The headline makes it sound like they did work to improve the performance of count(*) in the postgres code, when that's not at all what the article is about.
Given the title, I expected this to be about how PG improved their counting. This is not what it was about.
I remember working over half a billion records and having problems when I needed a count. I used count(id) but that was mainly from internet mantra. I did not see an improvement. Using Citus gave me a significant improvement from 7 minutes to 1. And that was just a single coordinator, two workers on the same host. It could become much much better.
If the data is very stagnant and writes are very low the triggers are great. Usually the "close enough" with pages is good if you have over 100k since paging - please correct me if I'm wrong - is sometimes 1k off.
My preference is Citus as a catch all, but a trigger, a Redis cache managed at the app level, or using page counts are all . really useful for stickier situations.
As an alternative to page counts, we used HLLs to estimate (unique) cardinality, and were quite happy with it. There is a postgres extension (postgresql-hll) and also a version for the JVM using the same algorithm/data format.
Sorry for being a bit off topic, but anyone out there who is using PostgreSQL in production, how do you manage tables with lots of updates? Is auto-vacuum doing good enough job for you or do you have to run “vacuum full” regularly?
For our use case, we found the best approach was to clone all of the data to a temporary table with indices and constraints disabled, perform the updates, re-enable indices and constraints, and then replace the production table with the temporary table. This only works if you are able to update your data in bulk, and if some lag time in your updates is OK. This also has the benefit of never locking your production table.
In situations where real-time updates are important, the key is to minimize your indices as much as possible. Read up on heap only tuples (HOT). If that all isn't enough, maybe consider sharding your database.

Problems and tasks:
A. According to the forum thread, how much did Citus cut the time needed for a count?
B. Reproduce the forum thread word for word, from "I remember working" up to and including "for stickier situations.".
The records that come next are from a separate source.

Rows:
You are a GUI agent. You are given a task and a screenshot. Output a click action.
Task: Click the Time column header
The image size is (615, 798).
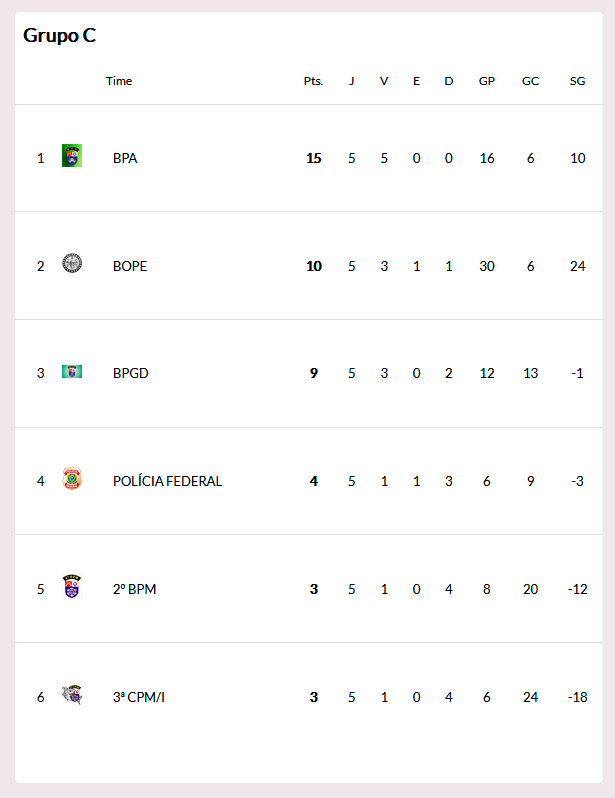coord(119,81)
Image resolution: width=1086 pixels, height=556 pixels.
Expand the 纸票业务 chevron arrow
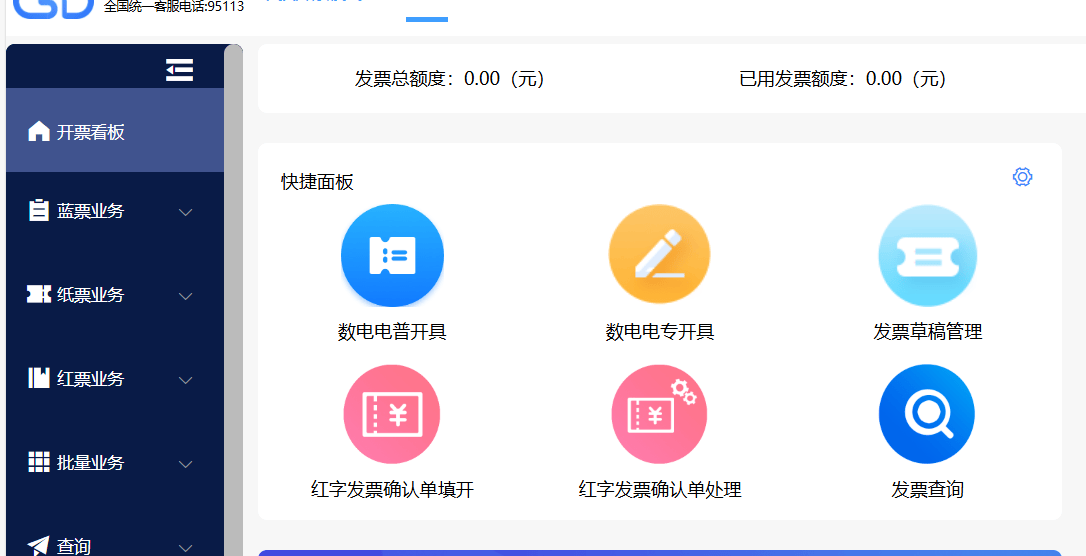pos(185,296)
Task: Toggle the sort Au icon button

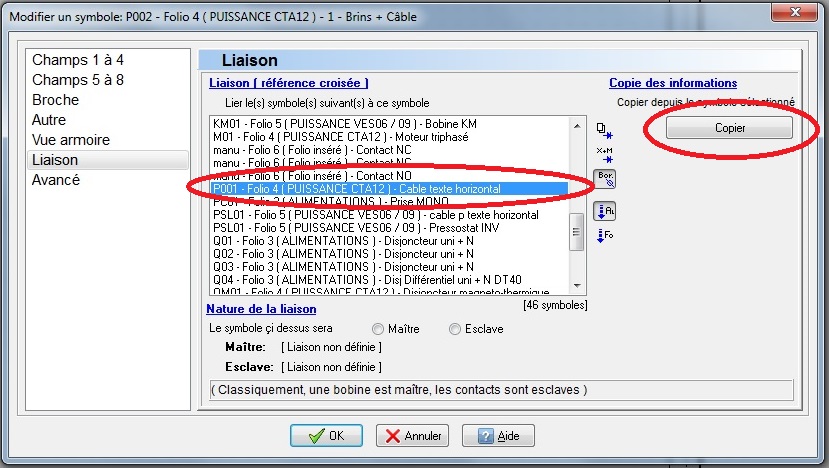Action: click(604, 210)
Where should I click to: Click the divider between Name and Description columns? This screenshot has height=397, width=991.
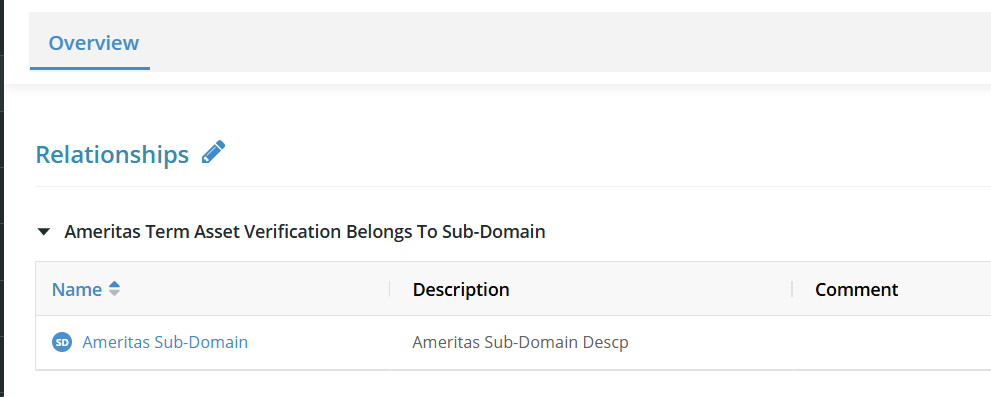389,289
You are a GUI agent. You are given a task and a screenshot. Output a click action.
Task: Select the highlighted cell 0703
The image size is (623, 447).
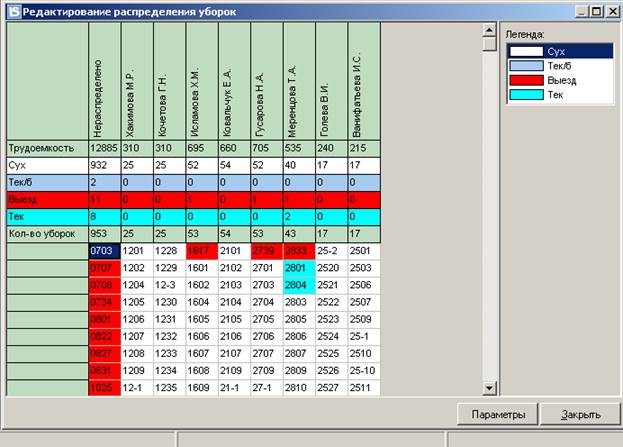click(x=103, y=251)
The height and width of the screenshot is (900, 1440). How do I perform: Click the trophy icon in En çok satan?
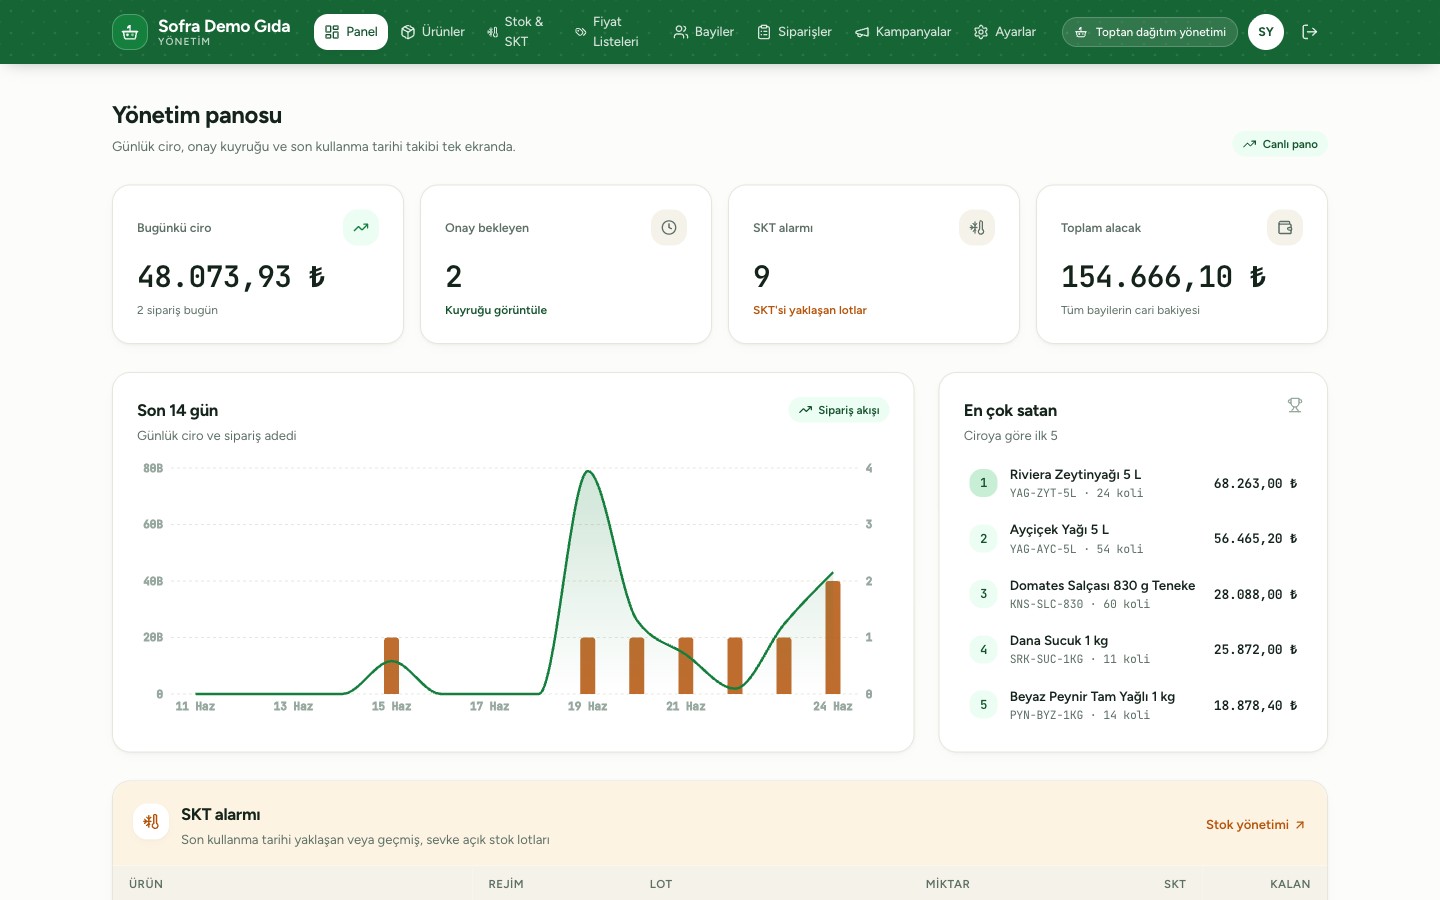(1295, 405)
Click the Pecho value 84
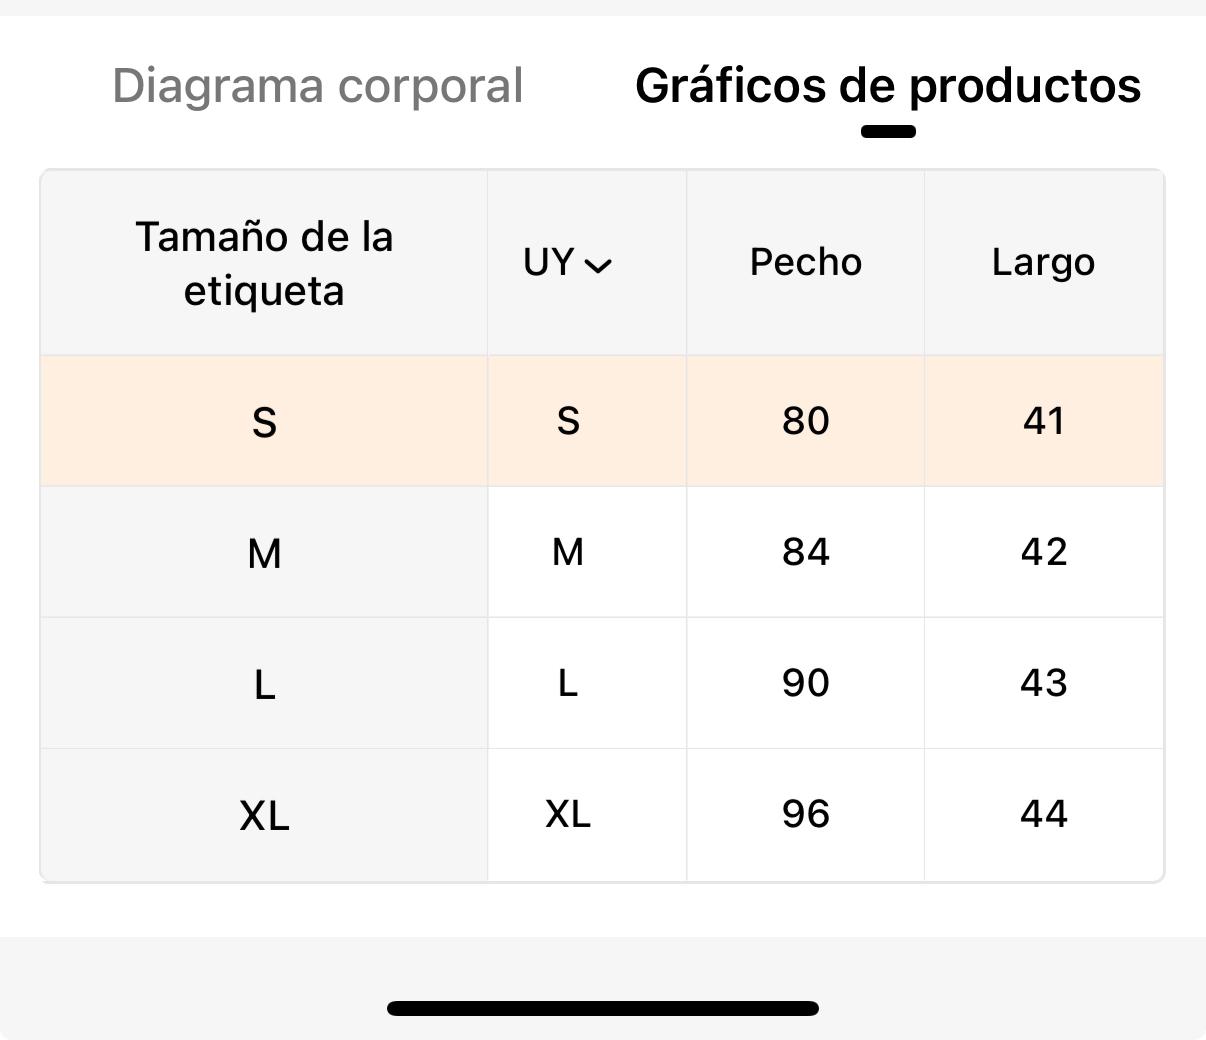Screen dimensions: 1206x1040 click(806, 552)
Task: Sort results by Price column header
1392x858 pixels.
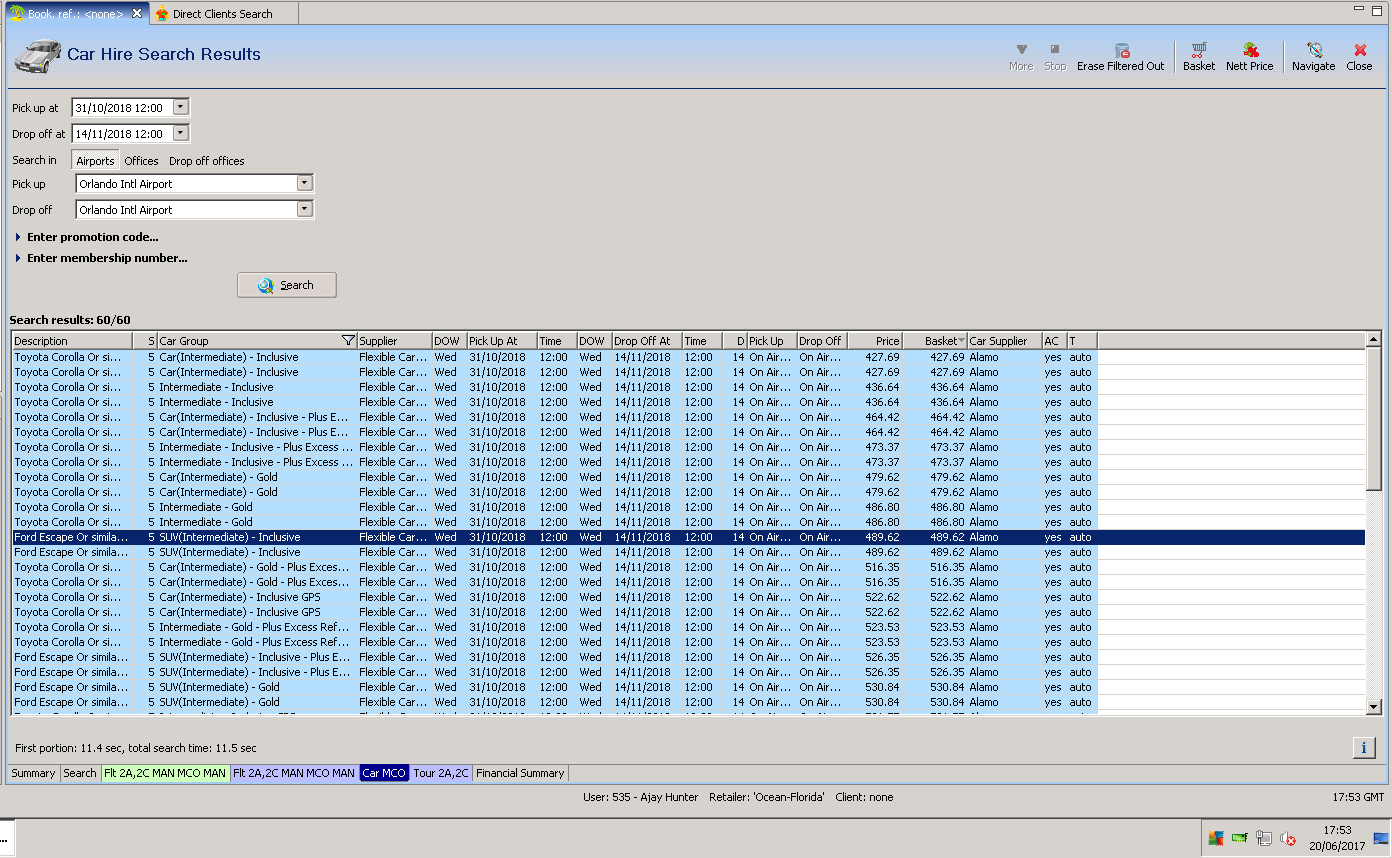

Answer list:
A. From 7 minutes to 1.

B.
I remember working over half a billion records and having problems when I needed a count. I used count(id) but that was mainly from internet mantra. I did not see an improvement. Using Citus gave me a significant improvement from 7 minutes to 1. And that was just a single coordinator, two workers on the same host. It could become much much better.
If the data is very stagnant and writes are very low the triggers are great. Usually the "close enough" with pages is good if you have over 100k since paging - please correct me if I'm wrong - is sometimes 1k off.
My preference is Citus as a catch all, but a trigger, a Redis cache managed at the app level, or using page counts are all . really useful for stickier situations.